Facebook And The Profits Made From Hate

Source: Andrew Billen, The Times, 5th October, 2021

Social media giants make a fortune from online extremism. Andrew Billen meets Imran Ahmed, the man trying to persuade them to put public good ahead of business

In the week his press secretary twice cited a report naming 12 top spreaders of anti-vaccine propaganda, journalists asked President Biden about the social media companies that granted them platforms. He said they were “killing” the unvaccinated. Facebook was not happy and later the president “walked back” the comment. He had meant to accuse the antivaxxers. Facebook was not killing people.

Imran Ahmed is not walking anything back. “There are people gurgling for their breath in ICUs right now who are saying to their doctors, ‘I thought the vaccine would hurt me,’ he tells me. “Biden was right first time.”

Ahmed is the founder and chief executive of the Center for Countering Digital Hate, the not-for-profit NGO that published the Disinformation Dozen report read in the White House. The CCDH is equally alarmed by anti-Semites, Islamophobes, climate-change deniers, transphobes, baiters of gender-critical feminists and now, murderous involuntary celibates, or incels.

Unlike Biden, however, Ahmed’s real target is the social media platforms — Facebook, Twitter, Instagram and YouTube. They, he contends, make millions from hate, selling adverts around it even as they express their regret and promise to change, as in the present full-page Facebook advertisements proclaiming: “We’re collaborating with UK partners to reduce Covid-19 misinformation.”

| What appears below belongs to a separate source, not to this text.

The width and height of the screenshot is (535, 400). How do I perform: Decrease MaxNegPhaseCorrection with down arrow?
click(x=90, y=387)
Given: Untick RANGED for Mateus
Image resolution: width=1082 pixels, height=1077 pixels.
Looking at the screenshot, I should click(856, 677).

The CCDH began small, and with 14 staff members is still small, although its impact is disproportionate and it’s getting under the internet giants’ skin. In July CCDH exposed how Gateway Pundit, a Trumpite stolen-election blog that incited the January attack on the Capitol, made its money. In seven months from last November, it had made $1.1 million from Google Ads placed around its content. And Google made nearly $500,000 from placing unwitting brands such as Canon and Georgetown University next to Gateway’s conspiracy theories.

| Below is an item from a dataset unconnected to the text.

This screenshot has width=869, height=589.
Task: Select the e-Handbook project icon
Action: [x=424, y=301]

Ahmed says the secret of the CCDH’s success is gaining the ear of decision-makers through lobbyists, the press and the deployment of sympathetic celebrities. “We can’t suppress anyone’s opinion or their ability to express their opinion, but what we can do is create costs for their speech. Someone’s freedom of speech is not destroyed by me expressing my freedom of speech to say, ‘You are murdering people with the speech you push out.’”

“By far the most important piece of work we did was Malgorithm. It was such a clever bit of research designed by my team. Essentially, we set up a series of accounts which were clean apart from following ten other Instagram accounts. We then saw what was recommended and recorded it.

“What we found was if you’re following wellness, it gives you antivax. If you follow antivax, it then feeds you antisemitism and QAnon. If you follow QAnon, it gives you antivax and Covid disinformation. It deepens and broadens people’s extremisms.”

Because if you believe one lie, you will believe another? “There are psychological reasons for it. What drives conspiracist thinking? It’s epistemic anxiety: not just anxiety about what’s true and what’s not, but ‘How do I even find out how to know what’s true and what’s not?’

It sounds like conspiracy theorist stuff, but is exactly what Frances Haugen, the former Facebook employee turned whistleblower, told senators on Tuesday 5th October, 2021. in Washington. Facebook, she said on American television at the weekend, prioritised making money over the public good.

Ahmed’s background makes him as unlikely a player in the digital universe as Mark Zuckerberg (son of a dentist) or Jack Dorsey (nephew of a Catholic priest). Ahmed’s mother was illiterate, his father afflicted by health problems, and neither worked. Yet their son went to Manchester Grammar on a scholarship and excelled.

Working for Remain he witnessed a surge in Islamophobia, racism and conspiracy theories and was then horrified by the antisemitism taking a grip on Labour (he, incidentally, is an atheist). And all this hate was now just a gesture away on a phone. CCDH has not made him rich, he says without regret.

Ahmed recalls being taken to lunch by a “slimy guy” from the Internet Association, the global net’s trade body who asked him what he really wanted.

“I said to him, ‘Just get rid of the Nazis, and I will take my cat and I will move to Antigua and I will leave you the f*** alone.’ My job is to make myself redundant. Once government and self-regulation have made the companies behave themselves, once we’ve disrupted the hate actors sufficiently, there’s no job for us. Our simple and quite minimal aim is to socialise social media. Do that and I’ll go and do something else.”